Should I Use a Directory, a Database, or Both?

Articles and Tips: article

Vikas Mahajan
LDAP Directory Specialist
PriceWaterhouseCoopers
vikas.mahajan@us.pwcglobal.com

01 Nov 2001

The question of whether to use a Directory or a Relational Database stirs up much controversy and can bring a directory project to a standstill while directory engineers and Database Administrators argue the benefits of their respective technologies. This AppNote tackles some of the major issues surrounding this controversy and demonstrates that the two technologies are actually complementary solutions.

This information is adapted from an article published on the LDAPzone Web site at http://www.ldapzone.com. This is a great source for learning how to profit from developing solutions and services with LDAP, as well as XML (eXtensible Markup Language), DSML (Directory Services Markup Language), and other network industry standards.

━━━━━━━━━━

> Challenge 1
Using the article on directories and databases, answer these:
(a) What job title does the author hold?
(b) What date does the article carry?
(c) From which website was the article adapted?
> Challenge 2
Carry on the article about choosing between a directory and a database, starting right after its last sentence.

> Raw data
━━━━━━━━━━

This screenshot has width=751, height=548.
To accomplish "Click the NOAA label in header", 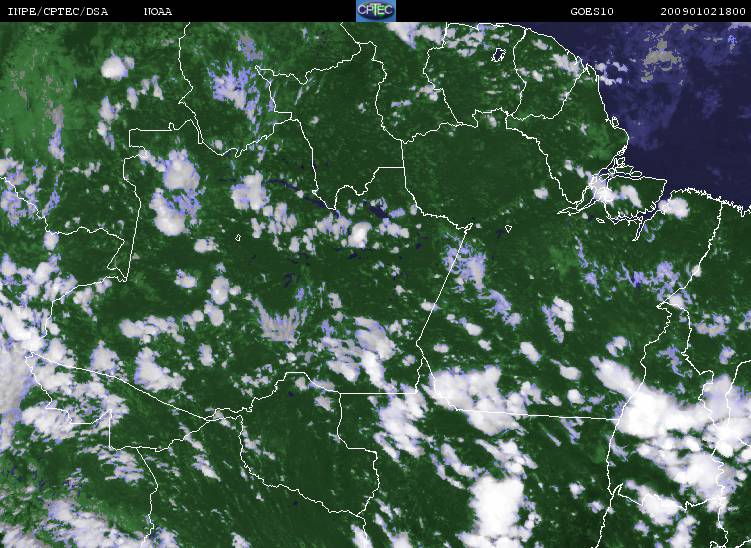I will coord(158,11).
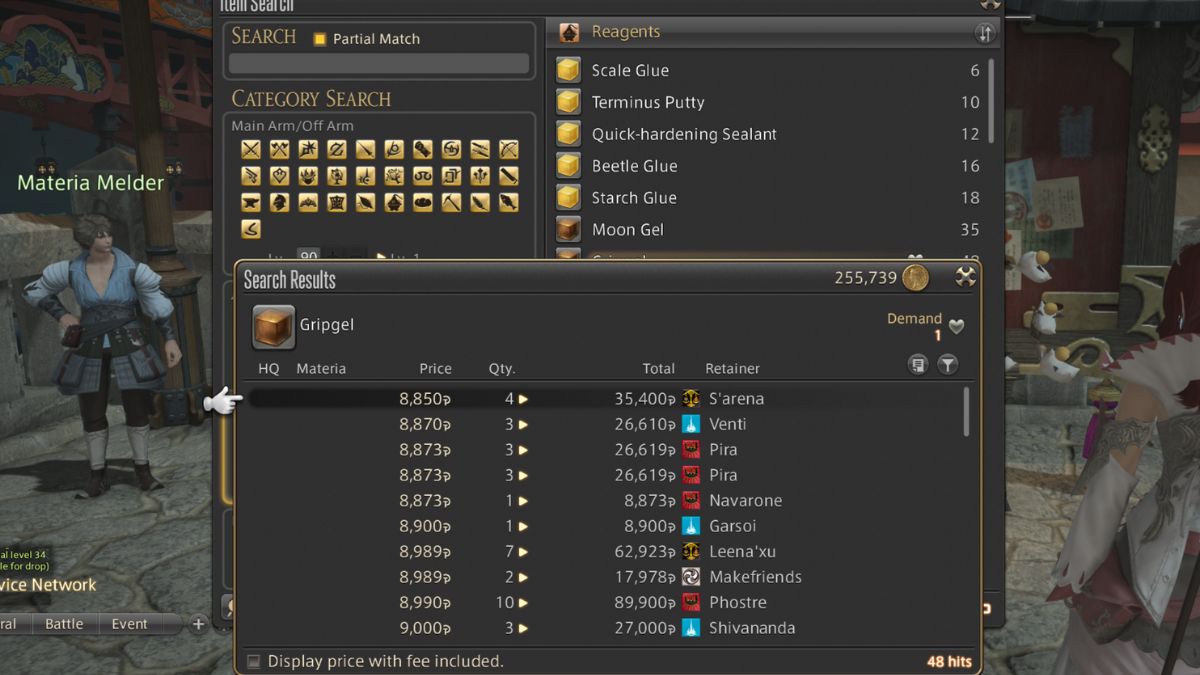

━━━━━━━━━━

> Reply 1
(a) LDAP Directory Specialist
(b) 01 Nov 2001
(c) The LDAPzone Web site, at http://www.ldapzone.com

> Reply 2
Introduction
Characteristics of an LDAP-Compliant Directory
Characteristics of an RDBMS
How Directories Are Used
Determining Directory or Database
Conclusion

Topics	databases, directories, network application development
Products	Novell eDirectory
Audience	network consultants, integrators, programmers
Level	beginner
Prerequisite Skills	familiarity with directories and relational databases
Operating System	n/a
Tools	none
Sample Code	no

Introduction

Few questions stir up as much controversy and confusion as that which asks, "Should I use a Directory or a Relational Database?" This single question can bring a directory project to its knees as directory engineers and DBAs hammer out the benefits of their technology while quickly showing scepticism and doubt about their counterparts' gaudy visions for their respective systems.

But the battle doesn't end there . . . . If either system is poorly implemented, the performance of the system suffers, resulting in blame and abandonment of the technology which, perhaps, was simply tasked with doing something it wasn't designed to handle.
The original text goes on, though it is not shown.